Department of Bureaucracy

Opinion by Max Minshull
Oct. 4, 2018, 1:00 a.m.

Presently, I am reading Theodore Roosevelt’s autobiography, written in 1913, five years after he left the White House. In it, he lucidly characterizes the tradition of the citizen-politician. “I did not then believe, and I do not now believe, that any man should ever attempt to make politics his only career. It is a dreadful misfortune for a man to grow to feel that his whole livelihood and whole happiness depend upon his staying in office,” he judged.

Roosevelt (TR) would have said this with conviction, observing first-hand the destructiveness of an ineffective bureaucracy on the body politic more than anyone of his time. In-between his time as a New York Assemblyman and New York City Police Commissioner, TR, during six years as Civil Service Reform Commissioner in Washington D.C, had worked to disband the “spoils” system that was then ubiquitous in American politics.

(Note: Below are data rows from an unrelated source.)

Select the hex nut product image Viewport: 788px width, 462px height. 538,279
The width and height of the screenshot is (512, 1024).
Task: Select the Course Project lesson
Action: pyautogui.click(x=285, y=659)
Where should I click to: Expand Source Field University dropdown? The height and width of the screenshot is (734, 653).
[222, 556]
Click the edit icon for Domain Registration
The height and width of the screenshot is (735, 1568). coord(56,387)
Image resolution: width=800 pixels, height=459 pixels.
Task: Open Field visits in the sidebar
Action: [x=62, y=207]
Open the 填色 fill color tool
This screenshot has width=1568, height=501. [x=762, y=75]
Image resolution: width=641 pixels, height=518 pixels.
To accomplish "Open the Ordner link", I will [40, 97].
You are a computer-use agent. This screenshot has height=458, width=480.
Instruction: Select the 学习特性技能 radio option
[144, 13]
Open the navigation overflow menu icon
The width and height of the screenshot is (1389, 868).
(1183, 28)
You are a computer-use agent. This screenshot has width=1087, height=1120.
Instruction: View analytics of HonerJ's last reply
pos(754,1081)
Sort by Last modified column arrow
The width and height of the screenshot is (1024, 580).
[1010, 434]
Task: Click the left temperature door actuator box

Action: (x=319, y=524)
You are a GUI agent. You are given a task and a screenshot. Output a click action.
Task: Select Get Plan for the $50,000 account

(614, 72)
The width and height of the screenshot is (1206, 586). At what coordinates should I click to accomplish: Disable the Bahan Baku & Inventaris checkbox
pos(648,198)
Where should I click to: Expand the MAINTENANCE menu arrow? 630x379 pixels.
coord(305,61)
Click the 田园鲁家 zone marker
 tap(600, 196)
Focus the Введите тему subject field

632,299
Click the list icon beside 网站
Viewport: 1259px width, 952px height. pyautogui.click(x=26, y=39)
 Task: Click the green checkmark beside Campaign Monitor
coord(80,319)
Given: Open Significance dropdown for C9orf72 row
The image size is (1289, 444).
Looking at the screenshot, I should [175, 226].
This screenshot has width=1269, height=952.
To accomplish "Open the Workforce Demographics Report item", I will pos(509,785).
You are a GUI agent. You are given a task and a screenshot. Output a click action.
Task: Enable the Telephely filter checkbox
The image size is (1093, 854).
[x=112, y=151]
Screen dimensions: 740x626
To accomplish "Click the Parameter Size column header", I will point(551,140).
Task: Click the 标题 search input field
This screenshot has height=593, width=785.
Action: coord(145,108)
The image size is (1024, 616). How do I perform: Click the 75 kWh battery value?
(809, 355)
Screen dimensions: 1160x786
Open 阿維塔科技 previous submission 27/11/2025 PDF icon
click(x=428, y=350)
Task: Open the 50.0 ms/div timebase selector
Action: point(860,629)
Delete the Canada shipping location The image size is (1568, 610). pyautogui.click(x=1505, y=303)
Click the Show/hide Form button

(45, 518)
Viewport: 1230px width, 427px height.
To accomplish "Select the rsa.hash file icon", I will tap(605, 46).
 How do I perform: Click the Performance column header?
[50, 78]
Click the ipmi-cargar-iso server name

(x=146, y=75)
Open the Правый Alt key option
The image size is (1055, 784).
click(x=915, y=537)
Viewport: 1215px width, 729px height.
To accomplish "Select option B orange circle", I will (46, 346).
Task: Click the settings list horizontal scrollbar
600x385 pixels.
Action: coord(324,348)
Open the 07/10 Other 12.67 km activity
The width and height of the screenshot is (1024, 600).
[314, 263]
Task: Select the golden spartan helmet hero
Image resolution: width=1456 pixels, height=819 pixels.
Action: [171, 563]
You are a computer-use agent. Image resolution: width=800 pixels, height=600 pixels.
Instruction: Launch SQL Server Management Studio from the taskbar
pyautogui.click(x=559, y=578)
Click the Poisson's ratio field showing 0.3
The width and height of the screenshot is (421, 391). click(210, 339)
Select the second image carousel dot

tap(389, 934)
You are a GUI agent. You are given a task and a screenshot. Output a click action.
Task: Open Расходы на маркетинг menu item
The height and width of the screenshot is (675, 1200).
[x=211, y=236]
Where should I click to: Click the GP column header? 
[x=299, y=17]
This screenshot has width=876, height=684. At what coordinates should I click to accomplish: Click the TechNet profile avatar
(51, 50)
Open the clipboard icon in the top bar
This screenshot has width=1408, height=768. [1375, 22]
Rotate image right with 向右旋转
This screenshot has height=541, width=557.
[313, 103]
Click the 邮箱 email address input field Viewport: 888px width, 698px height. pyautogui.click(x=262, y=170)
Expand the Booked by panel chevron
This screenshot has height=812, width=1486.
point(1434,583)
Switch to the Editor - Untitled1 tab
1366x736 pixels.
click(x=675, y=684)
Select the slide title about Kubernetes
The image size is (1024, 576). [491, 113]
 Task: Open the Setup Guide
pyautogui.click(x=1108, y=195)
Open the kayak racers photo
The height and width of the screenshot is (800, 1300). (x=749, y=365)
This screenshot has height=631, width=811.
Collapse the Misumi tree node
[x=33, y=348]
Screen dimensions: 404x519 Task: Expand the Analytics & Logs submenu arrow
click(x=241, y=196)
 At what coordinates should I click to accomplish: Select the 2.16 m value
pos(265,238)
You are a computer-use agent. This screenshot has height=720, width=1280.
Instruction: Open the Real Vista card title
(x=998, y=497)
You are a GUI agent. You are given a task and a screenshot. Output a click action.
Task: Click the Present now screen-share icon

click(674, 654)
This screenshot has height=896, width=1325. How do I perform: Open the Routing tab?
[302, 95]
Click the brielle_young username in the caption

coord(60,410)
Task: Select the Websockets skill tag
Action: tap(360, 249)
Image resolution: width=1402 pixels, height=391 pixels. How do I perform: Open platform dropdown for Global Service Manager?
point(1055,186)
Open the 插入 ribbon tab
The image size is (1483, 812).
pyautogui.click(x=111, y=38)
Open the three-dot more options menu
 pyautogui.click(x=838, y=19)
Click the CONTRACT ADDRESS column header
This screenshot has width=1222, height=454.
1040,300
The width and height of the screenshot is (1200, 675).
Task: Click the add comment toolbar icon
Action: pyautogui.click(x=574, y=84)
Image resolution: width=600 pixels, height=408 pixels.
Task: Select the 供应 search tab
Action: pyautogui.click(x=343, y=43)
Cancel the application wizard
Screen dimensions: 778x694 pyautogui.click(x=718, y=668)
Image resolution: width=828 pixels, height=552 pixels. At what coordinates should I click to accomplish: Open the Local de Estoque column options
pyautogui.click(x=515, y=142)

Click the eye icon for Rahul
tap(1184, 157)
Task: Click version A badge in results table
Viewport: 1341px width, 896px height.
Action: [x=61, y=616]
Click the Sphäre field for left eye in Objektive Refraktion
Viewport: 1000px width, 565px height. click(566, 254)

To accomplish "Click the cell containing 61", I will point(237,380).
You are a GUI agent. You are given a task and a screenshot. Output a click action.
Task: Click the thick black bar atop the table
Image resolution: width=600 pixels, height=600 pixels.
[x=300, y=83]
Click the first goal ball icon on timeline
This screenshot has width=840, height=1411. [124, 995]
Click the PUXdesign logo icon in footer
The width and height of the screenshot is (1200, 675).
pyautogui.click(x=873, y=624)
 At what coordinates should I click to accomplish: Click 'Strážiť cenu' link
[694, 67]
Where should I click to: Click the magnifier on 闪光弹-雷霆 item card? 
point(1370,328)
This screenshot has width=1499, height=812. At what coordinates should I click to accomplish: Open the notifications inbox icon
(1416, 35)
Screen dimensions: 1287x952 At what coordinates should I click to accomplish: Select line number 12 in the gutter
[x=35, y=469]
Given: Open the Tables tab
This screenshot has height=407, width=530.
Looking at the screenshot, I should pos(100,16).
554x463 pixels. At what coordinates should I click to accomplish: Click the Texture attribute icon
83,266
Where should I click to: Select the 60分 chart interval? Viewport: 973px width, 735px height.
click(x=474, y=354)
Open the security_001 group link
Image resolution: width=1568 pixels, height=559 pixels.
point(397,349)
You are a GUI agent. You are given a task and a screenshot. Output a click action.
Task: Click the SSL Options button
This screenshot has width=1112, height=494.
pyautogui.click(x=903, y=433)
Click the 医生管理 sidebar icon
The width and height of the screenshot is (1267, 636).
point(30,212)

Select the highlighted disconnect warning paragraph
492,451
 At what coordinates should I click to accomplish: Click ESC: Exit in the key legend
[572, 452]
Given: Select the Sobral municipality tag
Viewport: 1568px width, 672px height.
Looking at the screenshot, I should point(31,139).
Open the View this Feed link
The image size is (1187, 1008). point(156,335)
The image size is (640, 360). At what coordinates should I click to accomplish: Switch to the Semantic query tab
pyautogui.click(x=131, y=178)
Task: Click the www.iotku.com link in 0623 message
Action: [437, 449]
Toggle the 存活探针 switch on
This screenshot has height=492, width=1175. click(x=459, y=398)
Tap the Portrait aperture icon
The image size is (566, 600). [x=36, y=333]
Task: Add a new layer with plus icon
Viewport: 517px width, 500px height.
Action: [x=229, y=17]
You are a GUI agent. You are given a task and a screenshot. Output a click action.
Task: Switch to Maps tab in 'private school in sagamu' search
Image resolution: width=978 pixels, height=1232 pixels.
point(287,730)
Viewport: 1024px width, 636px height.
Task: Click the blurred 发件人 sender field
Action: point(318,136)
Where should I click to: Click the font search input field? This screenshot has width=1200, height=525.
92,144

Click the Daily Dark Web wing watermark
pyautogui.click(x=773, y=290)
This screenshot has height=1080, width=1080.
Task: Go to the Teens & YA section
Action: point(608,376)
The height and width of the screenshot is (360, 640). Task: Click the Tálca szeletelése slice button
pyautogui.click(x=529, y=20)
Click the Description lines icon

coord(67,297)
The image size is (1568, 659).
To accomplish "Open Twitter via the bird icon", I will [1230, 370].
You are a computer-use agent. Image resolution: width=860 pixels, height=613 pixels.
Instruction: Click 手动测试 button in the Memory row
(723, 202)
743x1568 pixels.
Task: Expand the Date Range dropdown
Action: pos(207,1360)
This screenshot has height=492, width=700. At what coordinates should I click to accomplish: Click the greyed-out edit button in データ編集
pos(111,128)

During the past few months, there has been a development out of Sacramento that I know would make old TR furious. DMV (Department of Motor Vehicle) lines have always been outrageously long, reflecting a notoriously inefficient agency. However, wait times have substantially increased due to the introduction of REAL ID and the subsequent rush of Californians to “upgrade” their IDs when their drivers’ licenses expire.

Commencing October 2020, REAL ID will be required to board U.S. domestic flights unless you bring a valid passport. Previously, regular drivers’ licenses could be renewed online, but in order to upgrade to the REAL ID (a choice most are making), you must now go to a DMV office in person.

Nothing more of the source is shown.